▶ [Text for analysis]

If it’s for pure vanity purposes, then absolutely not. I would feel like I was telling my kids there was something about them that wasn’t acceptable, and I certainly wouldn’t want to send that message.
Good point, Liz. I have to agree with you personally.
Definitely not! No way. If there were medical reasons behind it then maybe, but definitely not for vanity purposes like Liz above me said.
oh WOW! If it’s elective then absolutely NOT! I can totally see the need for plastic surgery if there was physical deformity, damage due to an accident, burn victims, etc etc. But just because they are teased about something that isn’t necessarily “broken” is no reason at all!
I had a cousin who had plastic surgery as a teenager…but his was because was in a 4 wheeler accident and had to have it to try to repair him to his previous appearance.
But I have other cousins whose mom actually took them to have elective plastic surgery for birthday presents. They’ve had nose jobs and other crazy stuff. It’s ridiculous! They grow up thinking they have to be different than what they are before they can be beautiful and that’s the wrong thing to instill in your child. Now they are in their 30s and you know? they want more elective procedures to change how they look, instead of just being content with themselves.

(Rows excerpted from a collection)

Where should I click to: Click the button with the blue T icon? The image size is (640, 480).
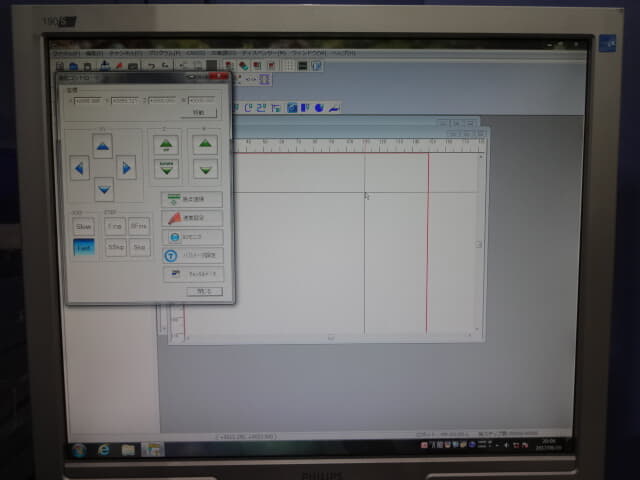(191, 255)
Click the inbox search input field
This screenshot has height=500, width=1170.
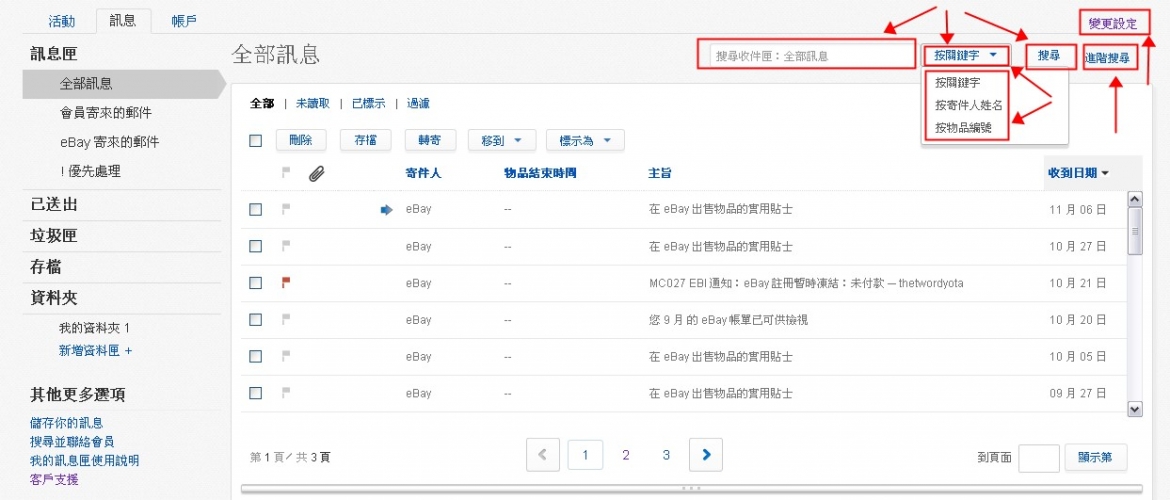point(806,56)
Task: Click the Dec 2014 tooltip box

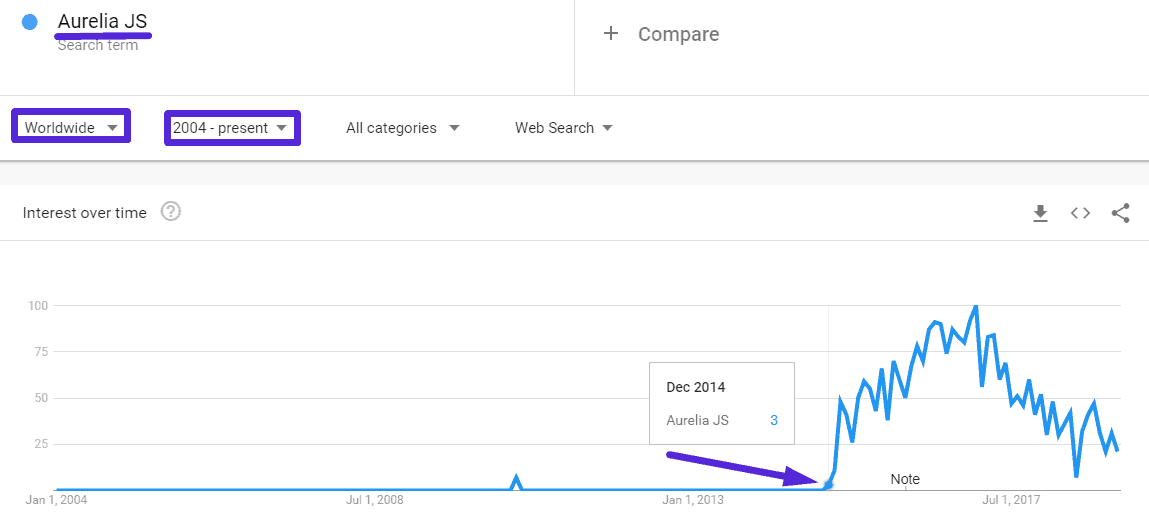Action: point(722,403)
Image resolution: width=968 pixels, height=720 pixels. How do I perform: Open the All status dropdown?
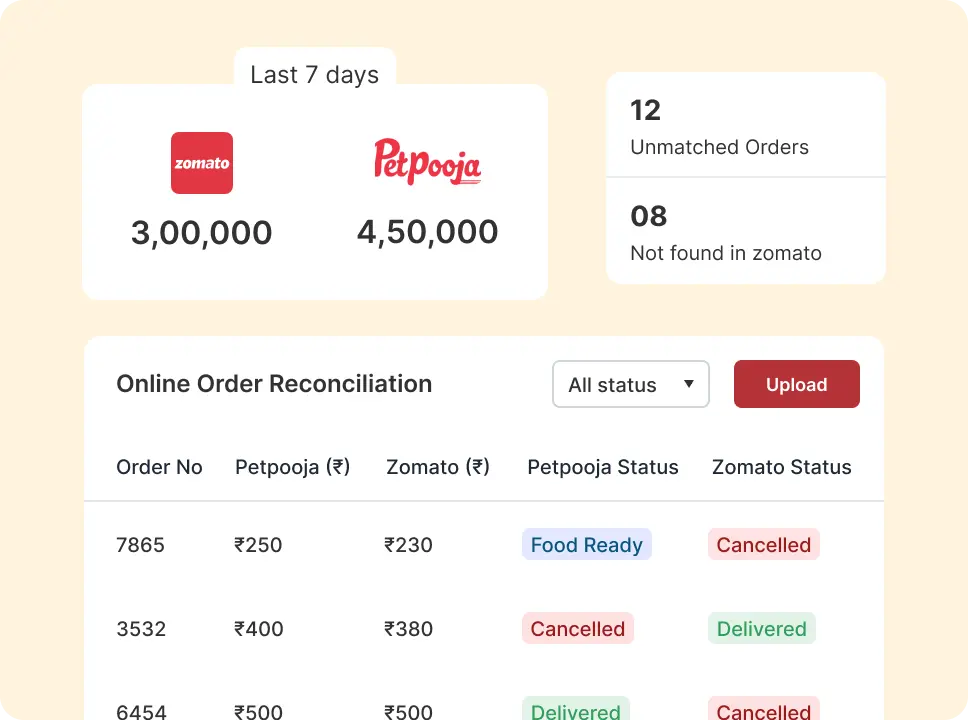point(630,384)
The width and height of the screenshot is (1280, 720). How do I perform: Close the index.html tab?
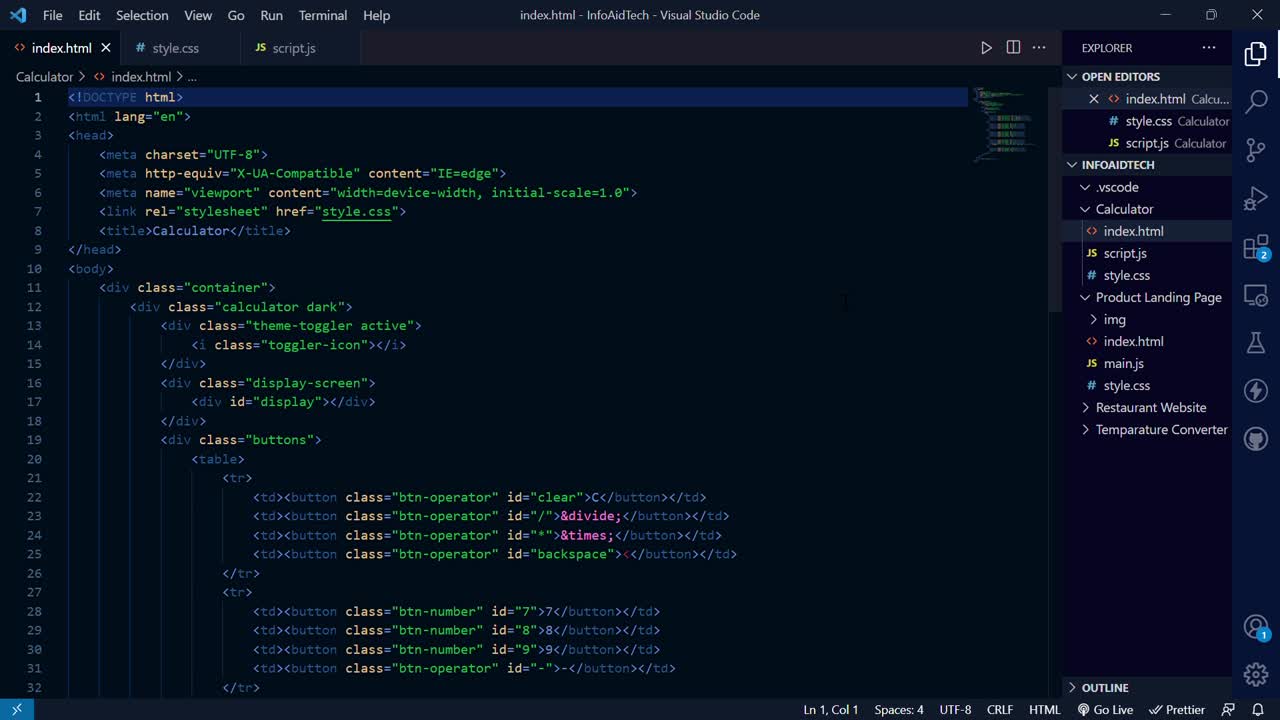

▶ [Work request]
Quote the discussion of plastic surgery word for word, starting with "If it’s for" and going on through "above me said.". These rows have no connection to the text about plastic surgery.

▶ [Problem solution]
If it’s for pure vanity purposes, then absolutely not. I would feel like I was telling my kids there was something about them that wasn’t acceptable, and I certainly wouldn’t want to send that message.
Good point, Liz. I have to agree with you personally.
Definitely not! No way. If there were medical reasons behind it then maybe, but definitely not for vanity purposes like Liz above me said.